Flat subduction in the Early Earth: The key role of discrete eclogitization kinetics

Abstract

Flat (shallow) subduction is mainly proposed as an Archean-Paleoproterozoic process, contributing to the growth of continental lithosphere. However, numerical models of Precambrian subduction commonly show steep subduction. Here we investigate the effects of lithology-dependent eclogitization (minor for gabbroic lower crust, strong for basaltic upper crust) of oceanic crust during subduction. We performed 2D petrological-thermomechanical modeling of subduction at potential mantle temperatures up to 250 °C warmer than present, using a numerical approach that accounts for buoyancy effects from both mantle depletion and eclogitization. The modeling reveals that increases in mantle potential temperature and the related thickness of oceanic crust and depleted mantle may induce transition to the flat subduction regime at ΔT ≥ 150 °C but only when a delayed eclogitization of gabbroic compared to basaltic crust is taken into account. Otherwise, subduction operates in the steep slab regime. Flat Precambrian subduction models show episodic bimodal magmatism within arcs located > 400 km from the trench, caused by short-lived (1–4 Myr) subduction transients consisting of three consecutive stages: (1) twisting downward of the eclogitized slab portion, (2) subvertical descent and break-off of this twisted portion, (3) rising of the remnant non-eclogitised slab tip and continuation of flat subduction.
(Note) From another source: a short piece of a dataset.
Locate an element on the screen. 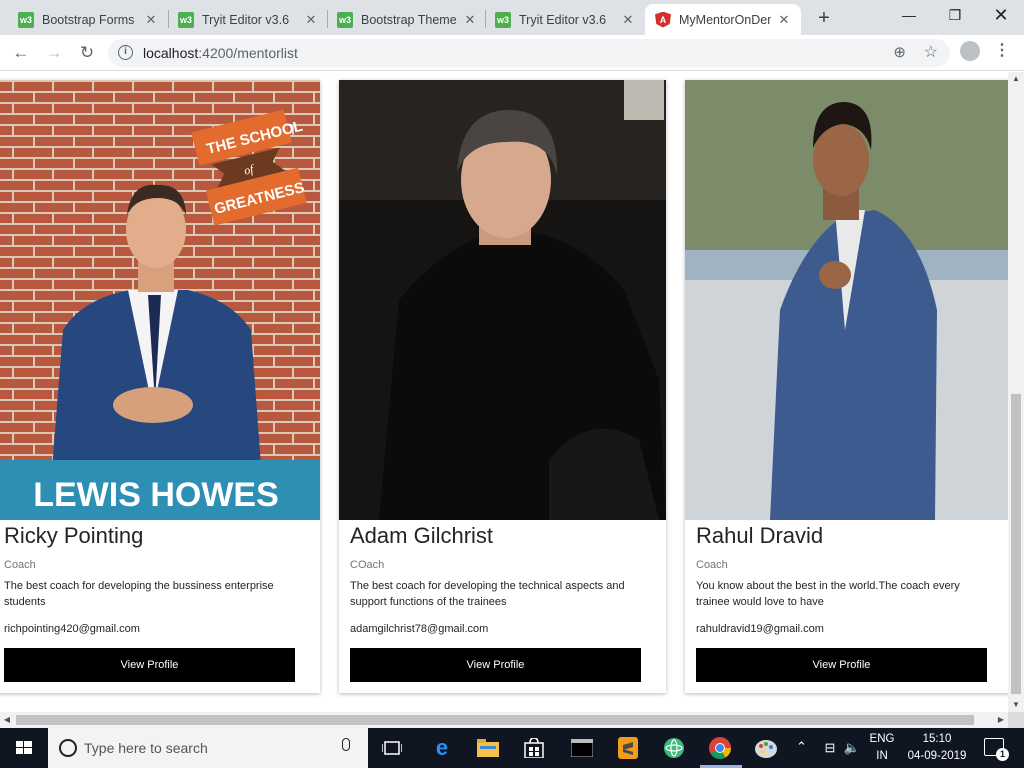 The height and width of the screenshot is (773, 1024). reload-button: ↻ is located at coordinates (87, 53).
Limited formation of TTG-series granitoids is caused by partial melting of the subducting basaltic layer but becomes less pronounced at ΔT = 250 °C. Flat subduction produces an overthickened, layered keel-like continental mantle root, with an intermediate layer of subducted oceanic crust. However, construction of long-lived mantle keels by this mechanism might be limited by peeling off of the gradually eclogitizing oceanic crust and the underlaying mantle when plate convergence ends. At elevated mantle temperatures flat subduction produces voluminous hydration of the mantle wedge, forming a subcrustal serpentinite mélange layer that becomes a potential source of fluids in the subsequent evolution of the overlying continental crust.